* **THINGS TO DO**
1. In the FiniteElement wrapper diff, list every argument that the changed code passes to `_create_interpolation_data`, in the order given.
2. Decide whether each statement agrees with the FiniteElement wrapper diff. Answer yes or no for each and quote the deciding words.
(a) The diff adds "FiniteElement" to the names listed in `python/dolfinx/fem/__init__.py`.
(b) After the change, the copyright line in `element.py` names only Garth N. Wells.
(c) The changed `element.py` imports `ufl`.
3. Continue the FiniteElement wrapper diff from the point where its text stops.

* **DOCUMENT EXTRACT**
*** Begin section ***

Add FiniteElement python wrapper

python/dolfinx/fem/__init__.py

@@ -32,7 +32,7 @@
     locate_dofs_topological,
 )
 from dolfinx.fem.dofmap import DofMap
-from dolfinx.fem.element import CoordinateElement, coordinate_element
+from dolfinx.fem.element import CoordinateElement, FiniteElement, coordinate_element, finiteelement
 from dolfinx.fem.forms import (
     Form,
     compile_form,
@@ -91,7 +91,11 @@ def create_interpolation_data(
     """
     return _PointOwnershipData(
         _create_interpolation_data(
-            V_to.mesh._cpp_object.geometry, V_to.element, V_from.mesh._cpp_object, cells, padding
+            V_to.mesh._cpp_object.geometry,
+            V_to.element._cpp_object,
+            V_from.mesh._cpp_object,
+            cells,
+            padding,
         )
     )
 
@@ -169,6 +173,7 @@ def compute_integration_domains(
     "DofMap",
     "ElementMetaData",
     "Expression",
+    "FiniteElement",
     "Form",
     "Function",
     "FunctionSpace",
@@ -189,6 +194,7 @@ def compute_integration_domains(
     "dirichletbc",
     "discrete_gradient",
     "extract_function_spaces",
+    "finiteelement",
     "form",
     "form_cpp_class",
     "functionspace",

python/dolfinx/fem/element.py

@@ -1,4 +1,4 @@
-# Copyright (C) 2024 Garth N. Wells
+# Copyright (C) 2024 Garth N. Wells and Paul T. Kühner
 #
 # This file is part of DOLFINx (https://www.fenicsproject.org)
 #
@@ -12,6 +12,8 @@
 import numpy.typing as npt
 
 import basix
+import ufl
+import ufl.finiteelement
 from dolfinx import cpp as _cpp
 
 
@@ -93,7 +95,7 @@ def pull_back(
                 ``shape=(num_points, geometrical_dimension)``.
             cell_geometry: Physical coordinates describing the cell,
                 shape ``(num_of_geometry_basis_functions, geometrical_dimension)``
-                They can be created by accessing `geometry.x[geometry.dofmap.cell_dofs(i)]`,
+                They can be created by accessing ``geometry.x[geometry.dofmap.cell_dofs(i)]``,
 
         Returns:
             Reference coordinates of the physical points ``x``.
@@ -160,3 +162,190 @@ def _(e: basix.finite_element.FiniteElement):
         return CoordinateElement(_cpp.fem.CoordinateElement_float32(e._e))
     except TypeError:
         return CoordinateElement(_cpp.fem.CoordinateElement_float64(e._e))
+
+
+class FiniteElement:
+    _cpp_object: typing.Union[_cpp.fem.FiniteElement_float32, _cpp.fem.FiniteElement_float64]
+
+    def __init__(
+        self,
+        cpp_object: typing.Union[_cpp.fem.FiniteElement_float32, _cpp.fem.FiniteElement_float64],
+    ):
+        """Creates a Python wrapper for the exported finite element class.

*** End section ***

* **DATA EXTRACTS**
*** Begin section ***

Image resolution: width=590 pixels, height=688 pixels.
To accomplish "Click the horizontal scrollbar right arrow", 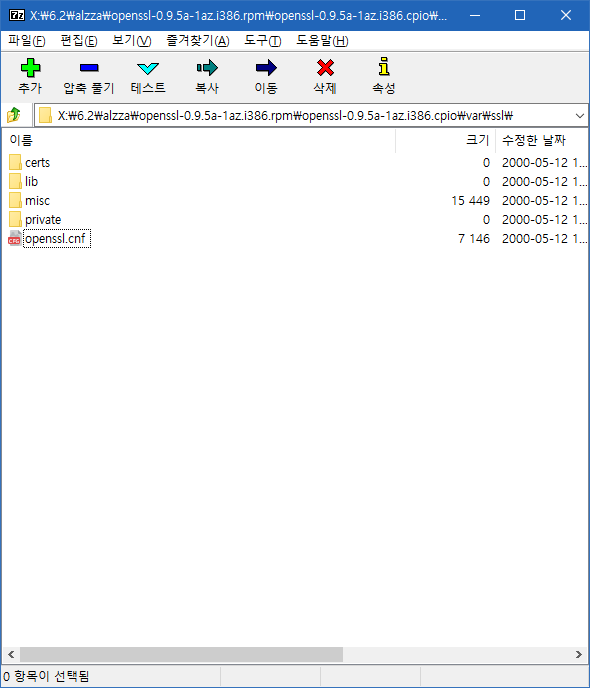I will pyautogui.click(x=579, y=655).
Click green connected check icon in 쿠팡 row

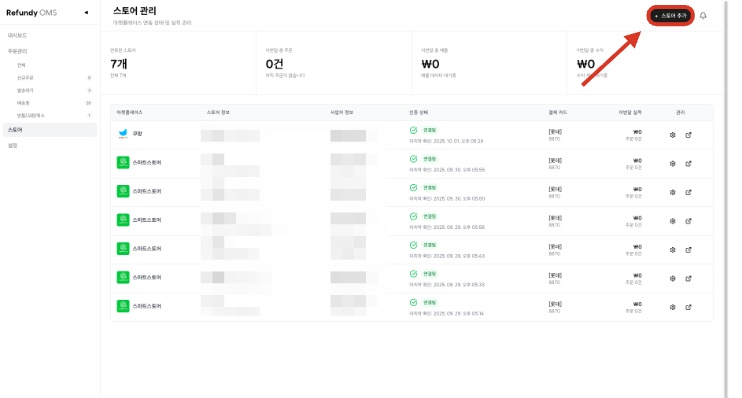pyautogui.click(x=413, y=130)

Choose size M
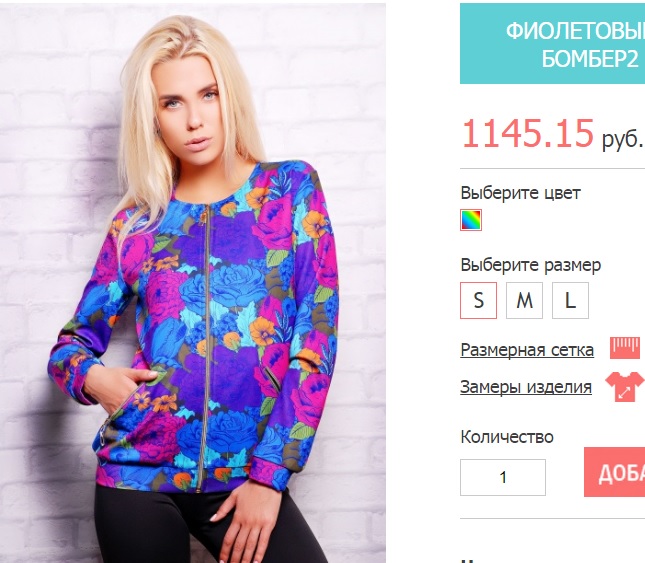524,300
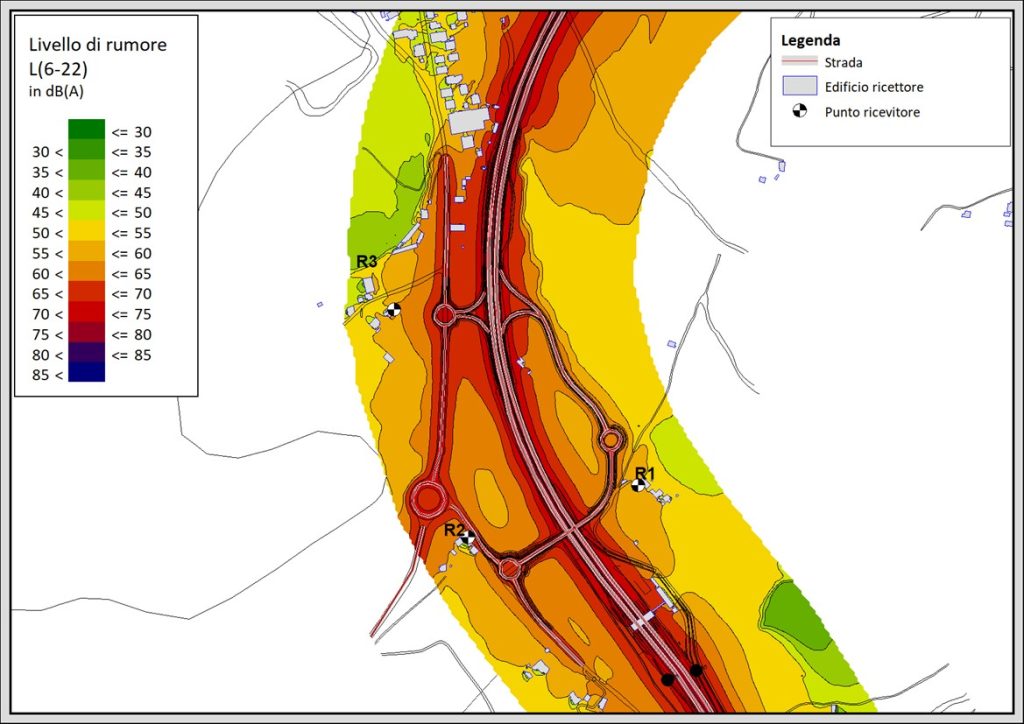Click the R2 receiver point marker
Screen dimensions: 1024x724
(x=467, y=537)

*** End section ***

* **PER-TASK OUTPUTS**
1.
1. `V_to.mesh._cpp_object.geometry`
2. `V_to.element._cpp_object`
3. `V_from.mesh._cpp_object`
4. `cells`
5. `padding`

2.
(a) Yes: `+    "FiniteElement",`
(b) No: `# Copyright (C) 2024 Garth N. Wells and Paul T. Kühner`
(c) Yes: `+import ufl`

3.
+
+        Note:
+            Do not use this constructor directly. Instead use :func:``finiteelement``.
+
+        Args:
+            The underlying cpp instance that this object will wrap.
+        """
+        self._cpp_object = cpp_object
+
+    def __eq__(self, other):
+        return self._cpp_object == other._cpp_object
+
+    @property
+    def dtype(self) -> np.dtype:
+        """Geometry type of the Mesh that the FunctionSpace is defined on."""
+        return self._cpp_object.dtype
+
+    @property
+    def basix_element(self) -> basix.finite_element.FiniteElement:
+        """Return underlying Basix C++ element (if it exists).
+
+        Raises:
+            Runtime error if Basix element does not exist.
+        """
+        return self._cpp_object.basix_element
+
+    @property
+    def num_sub_elements(self) -> int:
+        """Number of sub elements (for a mixed or blocked element)."""
+        return self._cpp_object.num_sub_elements
+
+    @property
+    def value_shape(self) -> npt.NDArray[np.integer]:
+        """Value shape of the finite element field.
+
+        The value shape describes the shape of the finite element field, e.g. ``{}`` for a scalar,
+        ``{2}`` for a vector in 2D, ``{3, 3}`` for a rank-2 tensor in 3D, etc.
+        """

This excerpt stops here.